Doerries then posed questions to the group on stage and the audience: “What do you think Sophocles was doing by staging this play?” he asked.

He said that, to his surprise, soldiers have told him that they think it was to boost the moral of Sophocles’ troops. It is moral boosting “because it’s the truth,” they said.

Doerries then asked the Stony Brook audience: “If Ajax were someone you know, what would you say or do?”

One of the veterans present answered, in response to Ajax going to commit suicide: “I would tell him: ‘Sure, I’ll go to the beach with you. I’ll bring my sword, too.
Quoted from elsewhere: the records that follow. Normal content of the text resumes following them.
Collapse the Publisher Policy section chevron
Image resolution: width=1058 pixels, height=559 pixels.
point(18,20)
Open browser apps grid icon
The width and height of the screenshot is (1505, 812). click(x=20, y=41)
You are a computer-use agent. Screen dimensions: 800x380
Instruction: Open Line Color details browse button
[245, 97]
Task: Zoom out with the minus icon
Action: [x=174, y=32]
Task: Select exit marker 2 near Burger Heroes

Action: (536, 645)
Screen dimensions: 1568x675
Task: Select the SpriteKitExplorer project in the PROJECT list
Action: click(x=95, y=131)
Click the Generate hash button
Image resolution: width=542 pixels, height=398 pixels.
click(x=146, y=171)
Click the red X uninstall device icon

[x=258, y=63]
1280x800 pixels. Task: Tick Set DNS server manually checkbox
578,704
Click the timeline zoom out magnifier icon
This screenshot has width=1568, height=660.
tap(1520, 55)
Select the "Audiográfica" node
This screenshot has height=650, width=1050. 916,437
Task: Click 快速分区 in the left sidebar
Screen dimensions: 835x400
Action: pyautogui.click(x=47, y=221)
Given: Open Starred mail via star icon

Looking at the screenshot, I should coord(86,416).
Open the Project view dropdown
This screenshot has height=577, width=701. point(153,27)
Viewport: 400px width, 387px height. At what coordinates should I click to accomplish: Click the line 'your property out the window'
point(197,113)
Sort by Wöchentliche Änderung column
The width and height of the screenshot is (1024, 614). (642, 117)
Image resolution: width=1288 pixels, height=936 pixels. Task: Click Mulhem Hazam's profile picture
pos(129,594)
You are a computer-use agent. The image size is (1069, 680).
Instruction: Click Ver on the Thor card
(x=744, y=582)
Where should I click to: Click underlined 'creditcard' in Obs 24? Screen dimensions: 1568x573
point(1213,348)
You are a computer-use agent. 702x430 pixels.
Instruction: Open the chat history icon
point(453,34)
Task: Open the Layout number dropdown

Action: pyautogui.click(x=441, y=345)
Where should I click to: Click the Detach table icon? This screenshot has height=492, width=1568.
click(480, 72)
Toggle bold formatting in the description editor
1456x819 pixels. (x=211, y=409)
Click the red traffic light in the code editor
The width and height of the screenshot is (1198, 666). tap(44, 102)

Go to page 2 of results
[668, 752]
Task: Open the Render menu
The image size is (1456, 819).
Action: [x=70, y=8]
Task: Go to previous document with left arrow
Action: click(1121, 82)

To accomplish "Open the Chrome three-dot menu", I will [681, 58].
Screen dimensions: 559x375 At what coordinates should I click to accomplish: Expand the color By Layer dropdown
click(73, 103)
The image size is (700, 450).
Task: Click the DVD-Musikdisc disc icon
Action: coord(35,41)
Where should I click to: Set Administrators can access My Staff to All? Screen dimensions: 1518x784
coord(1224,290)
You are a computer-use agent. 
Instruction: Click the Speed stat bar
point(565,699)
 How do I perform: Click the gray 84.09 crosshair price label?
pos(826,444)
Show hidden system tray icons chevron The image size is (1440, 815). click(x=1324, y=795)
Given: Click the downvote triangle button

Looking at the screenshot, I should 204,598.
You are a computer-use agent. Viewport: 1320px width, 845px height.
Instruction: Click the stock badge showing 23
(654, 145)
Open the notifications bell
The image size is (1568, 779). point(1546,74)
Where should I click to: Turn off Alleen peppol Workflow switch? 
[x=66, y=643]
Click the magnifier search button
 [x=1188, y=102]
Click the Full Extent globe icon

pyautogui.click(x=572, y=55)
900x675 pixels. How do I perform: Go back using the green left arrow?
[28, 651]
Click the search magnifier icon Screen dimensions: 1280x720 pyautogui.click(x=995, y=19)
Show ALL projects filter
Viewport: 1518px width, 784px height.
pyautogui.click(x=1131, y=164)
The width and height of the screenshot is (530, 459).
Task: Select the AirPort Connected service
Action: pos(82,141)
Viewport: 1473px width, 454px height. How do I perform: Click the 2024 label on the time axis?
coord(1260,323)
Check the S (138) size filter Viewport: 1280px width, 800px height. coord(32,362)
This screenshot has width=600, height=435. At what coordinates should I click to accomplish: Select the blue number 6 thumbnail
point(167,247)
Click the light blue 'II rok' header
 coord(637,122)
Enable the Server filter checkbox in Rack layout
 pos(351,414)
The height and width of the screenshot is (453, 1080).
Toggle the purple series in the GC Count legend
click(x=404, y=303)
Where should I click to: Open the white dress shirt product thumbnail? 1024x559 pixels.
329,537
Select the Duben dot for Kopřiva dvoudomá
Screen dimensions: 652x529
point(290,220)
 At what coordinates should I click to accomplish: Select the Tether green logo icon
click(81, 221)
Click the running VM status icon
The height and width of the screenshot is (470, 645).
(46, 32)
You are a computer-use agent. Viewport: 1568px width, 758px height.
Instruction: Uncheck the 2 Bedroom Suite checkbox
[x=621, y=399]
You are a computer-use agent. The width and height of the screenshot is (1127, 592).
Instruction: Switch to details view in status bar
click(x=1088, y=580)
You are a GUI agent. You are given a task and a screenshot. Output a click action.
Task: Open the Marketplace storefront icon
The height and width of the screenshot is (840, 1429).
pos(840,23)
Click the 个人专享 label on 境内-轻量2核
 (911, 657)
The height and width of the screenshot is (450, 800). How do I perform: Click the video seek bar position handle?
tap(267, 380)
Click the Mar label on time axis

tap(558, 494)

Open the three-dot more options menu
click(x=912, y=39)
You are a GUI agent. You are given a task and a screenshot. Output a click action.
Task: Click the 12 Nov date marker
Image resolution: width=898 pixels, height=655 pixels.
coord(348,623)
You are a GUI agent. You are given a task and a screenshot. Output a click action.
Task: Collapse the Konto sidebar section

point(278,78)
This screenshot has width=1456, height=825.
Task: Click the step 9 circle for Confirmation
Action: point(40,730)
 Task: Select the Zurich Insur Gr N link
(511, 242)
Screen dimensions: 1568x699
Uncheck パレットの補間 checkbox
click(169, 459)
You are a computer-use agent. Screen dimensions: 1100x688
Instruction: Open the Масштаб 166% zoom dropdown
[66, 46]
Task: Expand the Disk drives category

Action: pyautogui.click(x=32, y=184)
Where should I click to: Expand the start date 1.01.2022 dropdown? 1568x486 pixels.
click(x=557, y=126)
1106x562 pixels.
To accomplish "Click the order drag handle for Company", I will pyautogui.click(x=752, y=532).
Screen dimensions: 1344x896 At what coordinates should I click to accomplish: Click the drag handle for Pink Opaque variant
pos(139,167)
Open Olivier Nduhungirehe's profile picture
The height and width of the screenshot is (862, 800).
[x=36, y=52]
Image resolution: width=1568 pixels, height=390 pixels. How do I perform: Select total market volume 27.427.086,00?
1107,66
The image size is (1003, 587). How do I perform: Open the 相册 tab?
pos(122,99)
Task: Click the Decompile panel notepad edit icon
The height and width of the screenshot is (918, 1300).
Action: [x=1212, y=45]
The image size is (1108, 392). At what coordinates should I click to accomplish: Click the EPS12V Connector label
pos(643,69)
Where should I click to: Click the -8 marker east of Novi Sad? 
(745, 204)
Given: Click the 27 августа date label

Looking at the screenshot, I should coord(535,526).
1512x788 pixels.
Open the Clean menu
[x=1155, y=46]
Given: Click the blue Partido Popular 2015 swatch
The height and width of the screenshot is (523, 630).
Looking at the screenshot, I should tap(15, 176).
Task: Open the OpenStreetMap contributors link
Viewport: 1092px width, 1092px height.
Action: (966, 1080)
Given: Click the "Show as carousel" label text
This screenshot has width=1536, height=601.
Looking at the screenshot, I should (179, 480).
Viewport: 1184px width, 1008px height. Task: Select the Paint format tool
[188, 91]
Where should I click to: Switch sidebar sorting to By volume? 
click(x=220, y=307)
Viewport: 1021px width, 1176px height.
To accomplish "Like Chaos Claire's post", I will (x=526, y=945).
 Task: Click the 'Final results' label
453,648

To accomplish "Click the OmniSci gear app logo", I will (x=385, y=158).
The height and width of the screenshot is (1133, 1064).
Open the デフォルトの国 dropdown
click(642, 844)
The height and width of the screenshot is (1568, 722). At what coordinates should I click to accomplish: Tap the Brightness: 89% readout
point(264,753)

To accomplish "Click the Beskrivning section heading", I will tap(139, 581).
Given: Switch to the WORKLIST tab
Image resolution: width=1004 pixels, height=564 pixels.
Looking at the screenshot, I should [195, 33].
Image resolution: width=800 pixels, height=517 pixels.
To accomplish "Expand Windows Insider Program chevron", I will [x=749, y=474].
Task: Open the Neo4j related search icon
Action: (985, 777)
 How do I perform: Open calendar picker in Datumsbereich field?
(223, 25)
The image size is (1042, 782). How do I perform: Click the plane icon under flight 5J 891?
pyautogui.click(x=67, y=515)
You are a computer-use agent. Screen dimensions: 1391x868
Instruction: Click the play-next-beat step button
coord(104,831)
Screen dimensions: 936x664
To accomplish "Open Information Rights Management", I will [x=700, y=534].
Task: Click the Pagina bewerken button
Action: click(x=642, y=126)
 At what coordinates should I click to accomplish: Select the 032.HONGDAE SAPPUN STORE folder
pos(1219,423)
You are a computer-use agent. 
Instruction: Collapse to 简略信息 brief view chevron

We’ll both do it.’ And then I’d say, ‘But let’s just do it tomorrow.’ And then I’d say that too him every day” in order to give him time.

The event was well done as both a facilitated community discussion and a type of theater. Plimpton and Cathey both delivered exceptional performances with difficult roles.

They were playing people experiencing things far beyond the normal range of human emotion, yet entirely real.

By necessity of the scene they had to shout and rage and cry, and yet the performances never became melodramatic or bombastic.

It felt merely like watching a friend go through the bleakest suffering and not knowing how to help them.

Additionally, Ajax was written by someone who understands: Sophocles was a playwright and also a soldier in a time of war.

For civilians with no connection to the military, the performance bestows understanding and empathy.

Doerries said that in response to his first question—what was Sophocles doing by staging this tragedy?—a general who attended one of the early performances answered “I think Sophocles wrote the play to comfort the afflicted and afflict the comfortable.

Outside the Wire’s next stop for “Theatre of War” will in April in Anchorage, Alaska.